● Quoted passage

::::

My paternal grandparents came to the U.S.A. after leaving Russia during the pogrom to flee persecution. My Bubbe (Yiddish for grandmother) used to tell me that they were looking for streets paved with gold. My father would say that this was “the greatest country in the world,” where we had the freedom to speak out and make something of our lives. I imagine that my ancestors would be sadly or angrily shaking their heads, declaring that what was happening in our country at the hands of the current administration is a ‘shonda,’ which is Yiddish for shame.
As I listened to the people who I envision standing in front of cheering crowds, ideally in person on January 20, 2021, as they are sworn in as President and V.P., I felt soaring hope in my heart for what we as a nation can be. It was the same emotion I experienced both times Barack Obama and Joe Biden took those oaths of office. My grandson’s first birthday is the following day and this would be the icing on the cake as our family celebrates both blessings.

::::

● Record set
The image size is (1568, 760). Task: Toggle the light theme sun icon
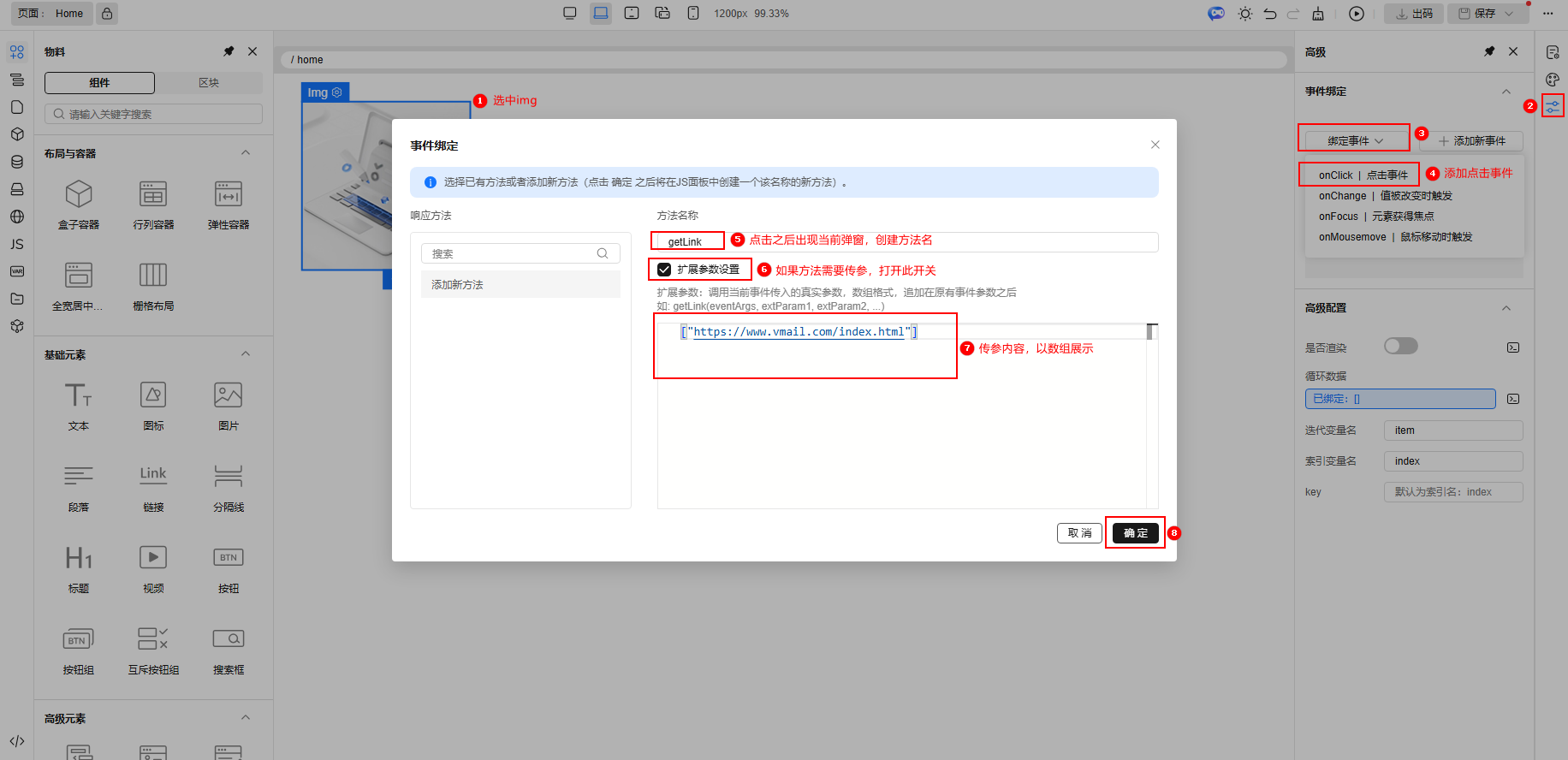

::::

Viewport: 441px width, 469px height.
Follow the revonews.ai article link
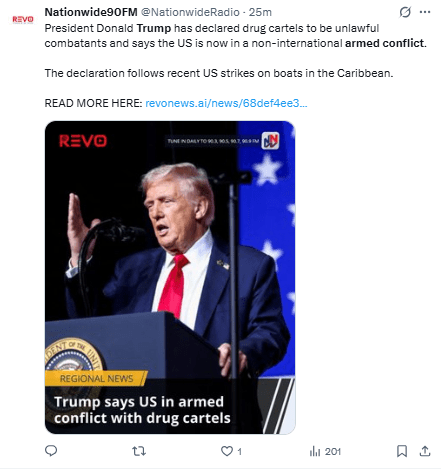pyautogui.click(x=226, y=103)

::::

● What is expected
Repeat word for word the part of the essay on family and national hope, starting at "My paternal grandparents" and ending at "Yiddish for shame.". The records come from a separate source.

● Result
My paternal grandparents came to the U.S.A. after leaving Russia during the pogrom to flee persecution. My Bubbe (Yiddish for grandmother) used to tell me that they were looking for streets paved with gold. My father would say that this was “the greatest country in the world,” where we had the freedom to speak out and make something of our lives. I imagine that my ancestors would be sadly or angrily shaking their heads, declaring that what was happening in our country at the hands of the current administration is a ‘shonda,’ which is Yiddish for shame.